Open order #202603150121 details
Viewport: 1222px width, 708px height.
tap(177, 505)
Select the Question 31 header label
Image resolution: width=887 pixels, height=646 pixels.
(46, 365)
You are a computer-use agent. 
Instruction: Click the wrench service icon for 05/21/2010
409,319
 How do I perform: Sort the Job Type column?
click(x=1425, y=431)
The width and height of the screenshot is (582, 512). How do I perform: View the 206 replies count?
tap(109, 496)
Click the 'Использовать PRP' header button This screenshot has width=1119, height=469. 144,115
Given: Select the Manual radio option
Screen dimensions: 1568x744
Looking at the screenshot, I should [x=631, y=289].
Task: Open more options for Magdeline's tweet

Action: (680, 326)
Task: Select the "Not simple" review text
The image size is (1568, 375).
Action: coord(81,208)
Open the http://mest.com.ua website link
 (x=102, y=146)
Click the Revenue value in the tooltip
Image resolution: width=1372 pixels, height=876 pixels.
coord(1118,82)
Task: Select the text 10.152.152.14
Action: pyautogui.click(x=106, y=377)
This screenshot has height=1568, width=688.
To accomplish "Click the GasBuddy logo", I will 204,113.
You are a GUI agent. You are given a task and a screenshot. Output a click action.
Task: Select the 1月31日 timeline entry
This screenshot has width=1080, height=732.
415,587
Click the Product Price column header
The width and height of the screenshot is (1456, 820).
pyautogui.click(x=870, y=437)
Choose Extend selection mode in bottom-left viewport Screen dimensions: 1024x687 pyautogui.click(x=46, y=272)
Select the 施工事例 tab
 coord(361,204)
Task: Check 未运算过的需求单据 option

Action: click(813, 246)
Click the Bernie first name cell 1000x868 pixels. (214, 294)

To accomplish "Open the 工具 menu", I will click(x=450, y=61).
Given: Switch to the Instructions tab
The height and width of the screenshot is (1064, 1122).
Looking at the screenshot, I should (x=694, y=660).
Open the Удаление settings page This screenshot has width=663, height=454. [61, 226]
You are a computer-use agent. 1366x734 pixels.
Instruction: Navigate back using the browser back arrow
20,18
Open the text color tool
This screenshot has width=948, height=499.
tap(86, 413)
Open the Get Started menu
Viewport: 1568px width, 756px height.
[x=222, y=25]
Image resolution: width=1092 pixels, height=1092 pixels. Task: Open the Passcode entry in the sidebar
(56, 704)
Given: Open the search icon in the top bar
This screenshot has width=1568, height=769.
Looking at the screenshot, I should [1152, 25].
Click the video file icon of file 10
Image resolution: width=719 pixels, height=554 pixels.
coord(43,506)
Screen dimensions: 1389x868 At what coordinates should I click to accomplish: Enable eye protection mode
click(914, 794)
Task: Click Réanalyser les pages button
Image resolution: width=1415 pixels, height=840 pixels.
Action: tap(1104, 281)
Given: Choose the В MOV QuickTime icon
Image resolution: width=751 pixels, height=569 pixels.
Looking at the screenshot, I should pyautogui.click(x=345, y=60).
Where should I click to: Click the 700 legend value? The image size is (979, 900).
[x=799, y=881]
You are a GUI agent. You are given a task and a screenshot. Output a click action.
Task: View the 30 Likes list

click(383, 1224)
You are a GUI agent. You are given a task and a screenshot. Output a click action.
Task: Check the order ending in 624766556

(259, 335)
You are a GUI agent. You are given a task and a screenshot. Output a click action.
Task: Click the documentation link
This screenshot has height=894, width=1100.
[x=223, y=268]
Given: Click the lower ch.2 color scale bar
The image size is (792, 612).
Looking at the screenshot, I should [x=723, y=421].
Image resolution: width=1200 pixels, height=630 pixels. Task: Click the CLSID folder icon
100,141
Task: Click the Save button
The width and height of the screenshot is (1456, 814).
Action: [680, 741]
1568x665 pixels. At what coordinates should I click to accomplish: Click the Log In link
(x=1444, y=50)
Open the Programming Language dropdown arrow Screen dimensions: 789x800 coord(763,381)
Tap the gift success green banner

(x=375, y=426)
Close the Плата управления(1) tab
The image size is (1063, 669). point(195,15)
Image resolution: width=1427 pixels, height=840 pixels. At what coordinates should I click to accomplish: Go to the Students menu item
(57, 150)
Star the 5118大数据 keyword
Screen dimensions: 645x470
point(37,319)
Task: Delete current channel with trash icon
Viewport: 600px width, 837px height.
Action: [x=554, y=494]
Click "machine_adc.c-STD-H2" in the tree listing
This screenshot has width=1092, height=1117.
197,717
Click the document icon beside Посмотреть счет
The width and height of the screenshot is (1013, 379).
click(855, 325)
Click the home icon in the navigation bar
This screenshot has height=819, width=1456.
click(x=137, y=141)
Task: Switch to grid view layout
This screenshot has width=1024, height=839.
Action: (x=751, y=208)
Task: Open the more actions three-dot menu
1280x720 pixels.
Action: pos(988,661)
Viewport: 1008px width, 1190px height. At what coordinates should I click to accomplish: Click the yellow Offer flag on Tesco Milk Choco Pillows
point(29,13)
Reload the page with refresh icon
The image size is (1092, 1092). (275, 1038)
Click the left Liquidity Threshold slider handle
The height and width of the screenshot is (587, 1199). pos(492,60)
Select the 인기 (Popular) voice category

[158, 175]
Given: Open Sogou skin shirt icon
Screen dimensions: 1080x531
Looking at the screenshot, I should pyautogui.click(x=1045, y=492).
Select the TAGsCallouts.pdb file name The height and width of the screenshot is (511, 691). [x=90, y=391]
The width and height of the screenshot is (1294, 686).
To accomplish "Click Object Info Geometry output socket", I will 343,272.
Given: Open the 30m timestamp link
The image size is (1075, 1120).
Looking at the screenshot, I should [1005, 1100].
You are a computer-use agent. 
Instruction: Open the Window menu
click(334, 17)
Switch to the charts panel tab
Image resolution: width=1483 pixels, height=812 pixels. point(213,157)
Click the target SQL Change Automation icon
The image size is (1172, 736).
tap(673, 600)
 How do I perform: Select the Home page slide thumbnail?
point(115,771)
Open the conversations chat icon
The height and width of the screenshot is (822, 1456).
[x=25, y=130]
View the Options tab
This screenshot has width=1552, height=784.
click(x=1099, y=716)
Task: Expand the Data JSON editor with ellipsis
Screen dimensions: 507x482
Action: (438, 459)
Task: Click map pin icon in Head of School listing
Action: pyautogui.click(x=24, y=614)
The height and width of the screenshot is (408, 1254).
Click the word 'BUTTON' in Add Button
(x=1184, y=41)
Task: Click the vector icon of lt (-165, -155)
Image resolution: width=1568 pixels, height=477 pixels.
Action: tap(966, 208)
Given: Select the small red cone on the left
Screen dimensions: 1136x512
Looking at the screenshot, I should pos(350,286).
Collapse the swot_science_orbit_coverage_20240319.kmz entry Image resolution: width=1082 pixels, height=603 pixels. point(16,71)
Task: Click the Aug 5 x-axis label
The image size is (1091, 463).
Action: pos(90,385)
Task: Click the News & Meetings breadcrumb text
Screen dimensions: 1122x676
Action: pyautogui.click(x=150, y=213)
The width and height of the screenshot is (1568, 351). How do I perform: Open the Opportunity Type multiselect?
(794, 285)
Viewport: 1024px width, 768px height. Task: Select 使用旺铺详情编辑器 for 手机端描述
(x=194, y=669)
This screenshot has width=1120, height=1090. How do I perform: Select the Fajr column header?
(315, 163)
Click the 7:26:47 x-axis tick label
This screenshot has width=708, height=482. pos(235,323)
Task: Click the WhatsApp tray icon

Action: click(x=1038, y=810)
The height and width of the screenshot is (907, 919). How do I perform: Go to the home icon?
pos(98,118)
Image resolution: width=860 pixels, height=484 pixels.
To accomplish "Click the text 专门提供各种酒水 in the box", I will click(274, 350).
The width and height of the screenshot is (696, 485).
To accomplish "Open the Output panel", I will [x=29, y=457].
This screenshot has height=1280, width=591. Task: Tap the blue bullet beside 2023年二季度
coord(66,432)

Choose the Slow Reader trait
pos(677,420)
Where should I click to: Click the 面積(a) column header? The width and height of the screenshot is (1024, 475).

_Work instructions_. Copy out the portion of the data above that opens with the line containing "The width and height of the screenshot is (1294, 686)." and closes with the line containing "click(x=1099, y=716)", with both of those lines included.

_Written response_.
The width and height of the screenshot is (1294, 686).
To accomplish "Click Object Info Geometry output socket", I will 343,272.
Given: Open the 30m timestamp link
The image size is (1075, 1120).
Looking at the screenshot, I should [1005, 1100].
You are a computer-use agent. 
Instruction: Open the Window menu
click(334, 17)
Switch to the charts panel tab
Image resolution: width=1483 pixels, height=812 pixels. point(213,157)
Click the target SQL Change Automation icon
The image size is (1172, 736).
tap(673, 600)
 How do I perform: Select the Home page slide thumbnail?
point(115,771)
Open the conversations chat icon
The height and width of the screenshot is (822, 1456).
[x=25, y=130]
View the Options tab
This screenshot has width=1552, height=784.
click(x=1099, y=716)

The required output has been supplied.